Кирилл по-прежнему оставался вне поля зрения своих созданий.
Зато вполне присутствовал в жизни Ленки и Ромашкина.
— Если вы наобнимались и наворковались, то надо бы заняться более срочными делами, — сварливо проговорил он.
Студенты отстранились друг от друга, посмотрели на Кирилла.
— Что смотрите?! — раздражённо спросил новообретённый дядя. — Домой вернуться не хотите, пока не началась атака злобных олимпийцев?
XXXIX
Стекло, фарфор и репутацию
сломать легко, а склеить трудно.
Бенджамин Франклин
В те легендарные дни, когда Зевс, Посейдон и Аид поделили царства, Громовержец стал ещё и главным. Он не совал нос в дела царства мёртвых и не особо интересовался делами мирового океана, но Посейдон с Аидом всё-таки были старше Зевса. Никто не отрицал того, что Тучегонитель оказался всеобщим спасителем, ведь это он заставил Кроноса освободить проглоченных им же детей. Всё так. Только младший есть младший.
Теперь же, когда повелитель мёртвых глядел на руины своего мрачного царства, он хотел возмездия. И раз уж главный среди братьев не смог уберечь пристанище усопших в покое — разрушительный удар пришёл сверху — Аид полагал себя в праве не только покарать виновных, но и предъявить Зевсу законные претензии.

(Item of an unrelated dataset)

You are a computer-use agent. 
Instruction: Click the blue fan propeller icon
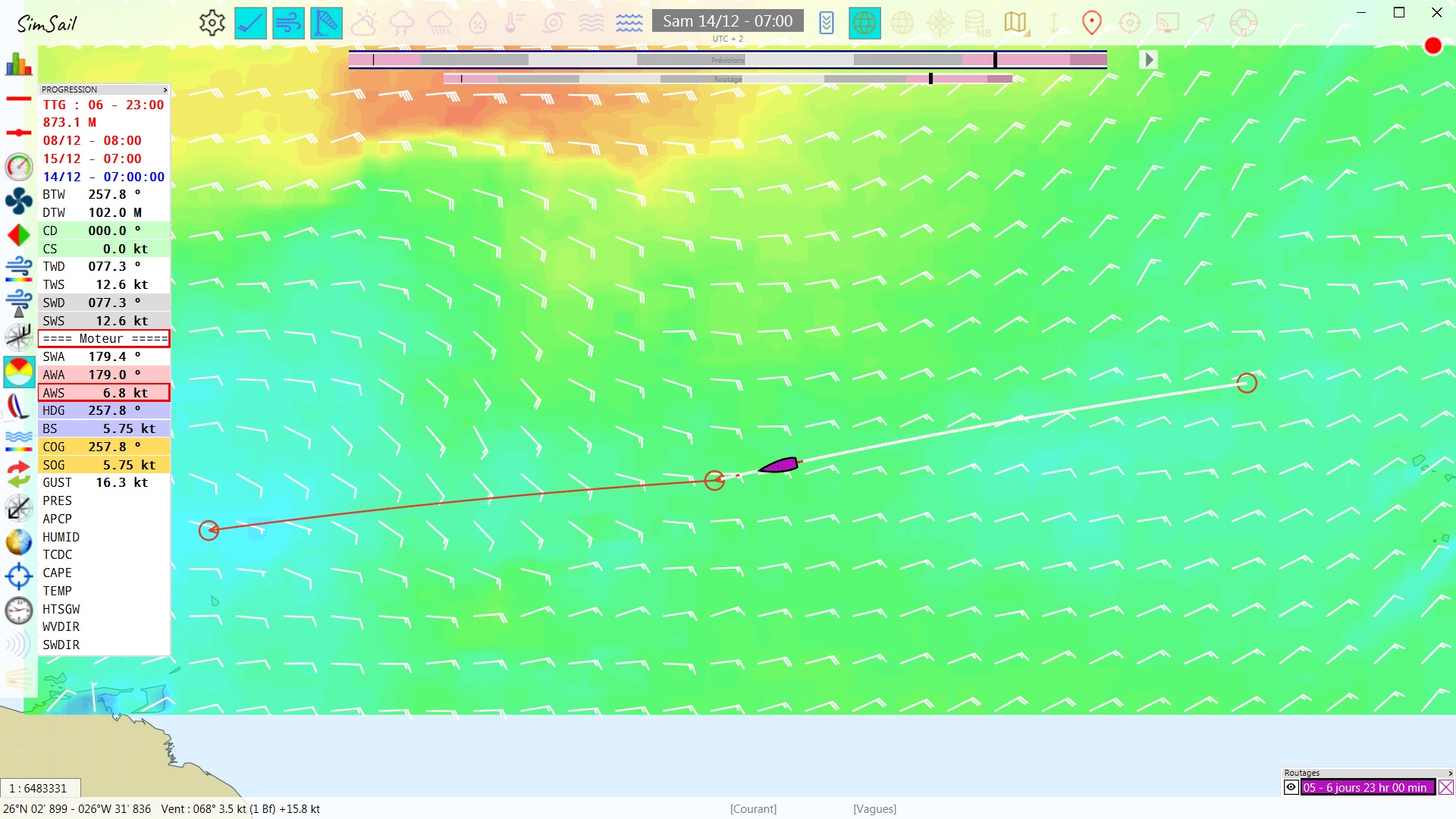tap(18, 201)
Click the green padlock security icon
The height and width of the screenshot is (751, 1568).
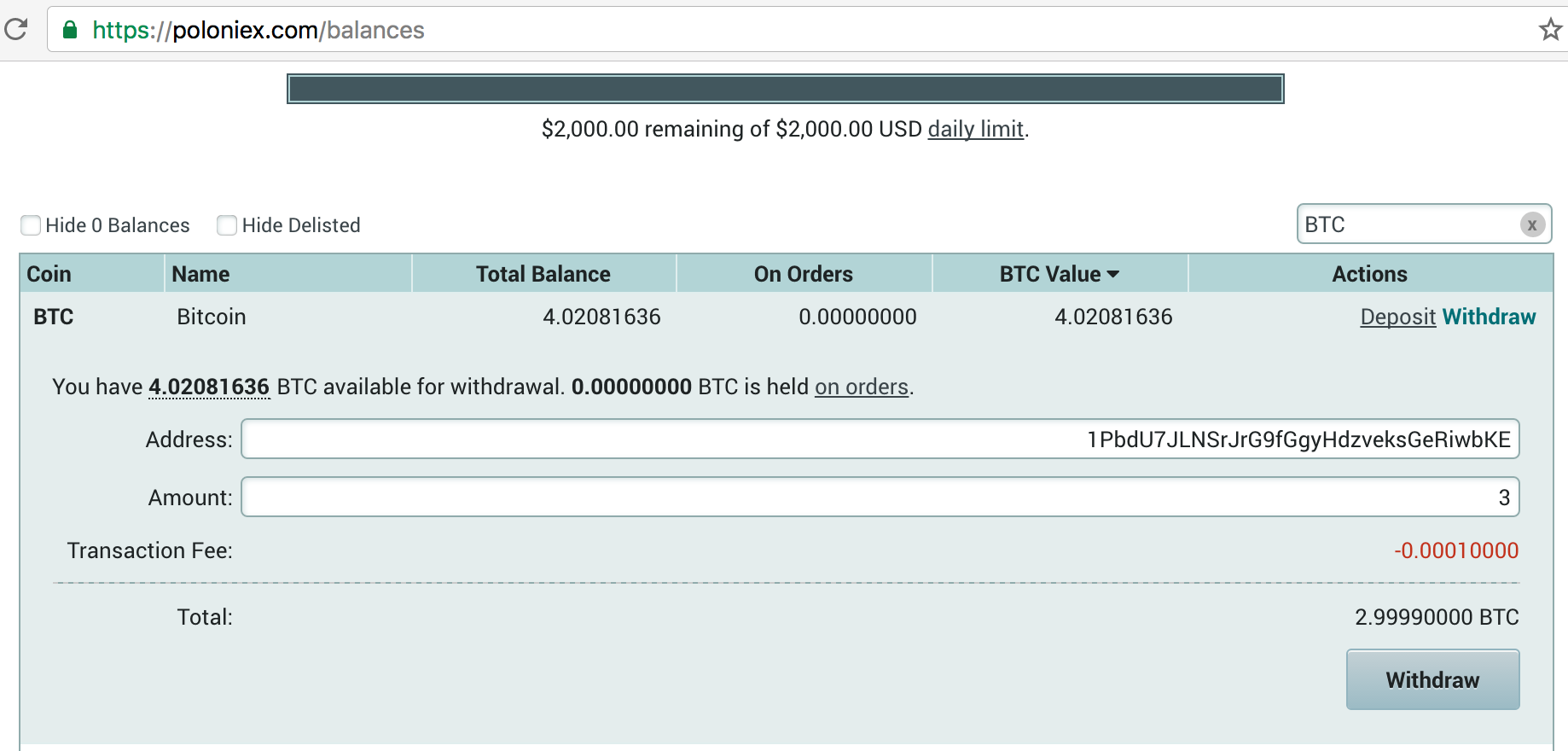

Абсолютно похожая решимость вызрела в голове Посейдона. Подводные дворцы и прочие красоты погибли от непонятной атаки, произведённой убийцей Полифема. И если Аид более-менее разобрался, с кем пришлось ему столкнуться, то гневный морской владыка хотел возмездия, полагая, что проклятому выскочке просто повезло, где уж ему тягаться с олимпийским богом?..
Аида задержала ситуация с Персефоной и Танатосом. До маразма дело не дошло: разобрались, поняли, что их зачаровала подложная пифия, явившаяся из другого мира. Много времени отняли работы по наведению хоть какого-то порядка в стане душ умерших смертных. Неприкаянные обитатели царства Аида метались в ужасе, создавали переполох, а несколько десятков вырвалось наверх, в царство живых, через образовавшийся при тряске пролом.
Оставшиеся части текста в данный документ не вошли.